A Philosopher and a Programmer
Larson comes to this project with training as a philosopher and as a programmer, a combination I find refreshing in that his philosophy background makes him reflective and measured as he considers the inflated claims made for artificial general intelligence (such as the shameless promise, continually made, that it is just right around the corner — is there any difference with the Watchtower Society and its repeated failed prophecies about the Second Coming?). I also find it refreshing that Larson has a humanistic and literary bent, which means he’s not going to set the bar artificially low for what can constitute an artificial general intelligence.
The mathematician George Polya used to quip that if you can’t solve a given problem, find an easier problem that you can solve. This can be sound advice if the easier problem that you can solve meaningfully illuminates the more difficult problem (ideally, by actually helping you solve the more difficult problem). But Larson finds that this advice is increasingly used by the AI community to substitute simple problems for the really hard problems facing artificial general intelligence, thereby evading the hard work that needs to be done to make genuine progress. So, for Larson, world-class chess, Go, and Jeopardy-playing programs are impressive as far as they go, but they prove nothing about whether computers can be made to achieve AGI.

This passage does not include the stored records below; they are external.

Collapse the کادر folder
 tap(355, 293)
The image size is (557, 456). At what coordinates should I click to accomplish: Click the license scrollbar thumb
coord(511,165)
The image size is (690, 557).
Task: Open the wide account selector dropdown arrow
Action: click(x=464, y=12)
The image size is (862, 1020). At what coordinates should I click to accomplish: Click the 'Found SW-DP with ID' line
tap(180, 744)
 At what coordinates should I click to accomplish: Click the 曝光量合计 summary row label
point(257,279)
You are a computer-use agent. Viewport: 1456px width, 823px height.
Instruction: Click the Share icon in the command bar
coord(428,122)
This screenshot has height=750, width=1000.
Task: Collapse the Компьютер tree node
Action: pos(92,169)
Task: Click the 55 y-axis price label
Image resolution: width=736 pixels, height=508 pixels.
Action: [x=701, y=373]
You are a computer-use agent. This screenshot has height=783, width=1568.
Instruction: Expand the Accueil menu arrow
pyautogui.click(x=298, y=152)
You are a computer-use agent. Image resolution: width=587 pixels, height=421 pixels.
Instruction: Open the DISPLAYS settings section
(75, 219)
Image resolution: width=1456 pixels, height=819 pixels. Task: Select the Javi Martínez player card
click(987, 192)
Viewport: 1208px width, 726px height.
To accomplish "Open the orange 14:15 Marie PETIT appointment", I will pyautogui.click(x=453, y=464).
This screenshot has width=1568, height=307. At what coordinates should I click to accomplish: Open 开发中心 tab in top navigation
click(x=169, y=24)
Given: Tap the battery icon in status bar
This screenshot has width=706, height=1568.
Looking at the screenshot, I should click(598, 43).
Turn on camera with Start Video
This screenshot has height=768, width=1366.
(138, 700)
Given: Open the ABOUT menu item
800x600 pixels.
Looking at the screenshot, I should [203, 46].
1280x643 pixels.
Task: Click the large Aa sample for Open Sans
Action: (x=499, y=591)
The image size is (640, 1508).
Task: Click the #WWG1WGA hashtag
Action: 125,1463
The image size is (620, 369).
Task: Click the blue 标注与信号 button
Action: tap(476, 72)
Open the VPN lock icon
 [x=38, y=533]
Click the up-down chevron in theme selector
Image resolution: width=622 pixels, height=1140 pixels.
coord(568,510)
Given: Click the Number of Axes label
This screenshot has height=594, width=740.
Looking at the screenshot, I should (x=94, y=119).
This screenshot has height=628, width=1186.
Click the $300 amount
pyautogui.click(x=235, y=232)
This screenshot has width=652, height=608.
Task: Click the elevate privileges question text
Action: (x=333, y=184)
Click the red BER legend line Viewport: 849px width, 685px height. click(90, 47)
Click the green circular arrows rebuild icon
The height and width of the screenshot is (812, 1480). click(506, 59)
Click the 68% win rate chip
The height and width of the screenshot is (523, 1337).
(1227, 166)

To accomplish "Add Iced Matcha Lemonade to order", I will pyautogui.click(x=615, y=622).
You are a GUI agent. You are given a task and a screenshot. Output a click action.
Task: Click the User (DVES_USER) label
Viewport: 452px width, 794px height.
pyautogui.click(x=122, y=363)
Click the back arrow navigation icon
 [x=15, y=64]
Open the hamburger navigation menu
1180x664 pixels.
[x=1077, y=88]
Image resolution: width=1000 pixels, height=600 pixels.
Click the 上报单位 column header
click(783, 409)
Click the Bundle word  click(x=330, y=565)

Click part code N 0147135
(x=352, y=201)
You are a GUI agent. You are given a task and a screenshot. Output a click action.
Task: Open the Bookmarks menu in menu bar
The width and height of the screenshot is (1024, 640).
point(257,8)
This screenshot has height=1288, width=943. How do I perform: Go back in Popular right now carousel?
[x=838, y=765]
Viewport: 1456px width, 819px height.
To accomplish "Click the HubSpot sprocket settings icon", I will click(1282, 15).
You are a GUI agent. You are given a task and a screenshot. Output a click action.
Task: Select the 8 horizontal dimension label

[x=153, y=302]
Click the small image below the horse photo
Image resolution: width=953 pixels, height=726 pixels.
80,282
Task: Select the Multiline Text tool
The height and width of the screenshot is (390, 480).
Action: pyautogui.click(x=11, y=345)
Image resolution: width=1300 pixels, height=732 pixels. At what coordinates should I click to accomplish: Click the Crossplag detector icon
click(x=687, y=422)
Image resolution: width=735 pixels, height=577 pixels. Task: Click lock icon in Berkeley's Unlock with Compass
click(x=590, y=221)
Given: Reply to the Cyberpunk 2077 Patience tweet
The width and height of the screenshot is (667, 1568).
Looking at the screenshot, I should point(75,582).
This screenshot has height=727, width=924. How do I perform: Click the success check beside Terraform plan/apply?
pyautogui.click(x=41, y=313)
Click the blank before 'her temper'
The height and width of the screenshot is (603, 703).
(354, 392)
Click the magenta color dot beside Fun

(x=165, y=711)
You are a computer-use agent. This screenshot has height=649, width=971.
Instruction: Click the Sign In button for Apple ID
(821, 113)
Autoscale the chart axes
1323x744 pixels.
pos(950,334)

Larson presents two main arguments for why we should not think that we’re anywhere close to solving the problem of AGI. His first argument centers on the nature of inference, his second on the nature of human language. With regard to inference, he shows that a form of reasoning known as abductive inference, or inference to the best explanation, is for now without any adequate computational representation or implementation. To be sure, computer scientists are aware of their need to corral abductive inference if they are to succeed in producing an artificial general intelligence. True, they’ve made some stabs at it, but those stabs come from forming a hybrid of deductive and inductive inference. Yet as Larson shows, the problem is that neither deduction, nor induction, nor their combination are adequate to reconstruct abduction. Abductive inference requires identifying hypotheses that explain certain facts of states of affairs in need of explanation. The problem with such hypothetical or conjectural reasoning is that that range of hypotheses is virtually infinite. Human intelligence can, somehow, sift through these hypotheses and identify those that are relevant. Larson’s point, and one he convincingly establishes, is that we don’t have a clue how to do this computationally.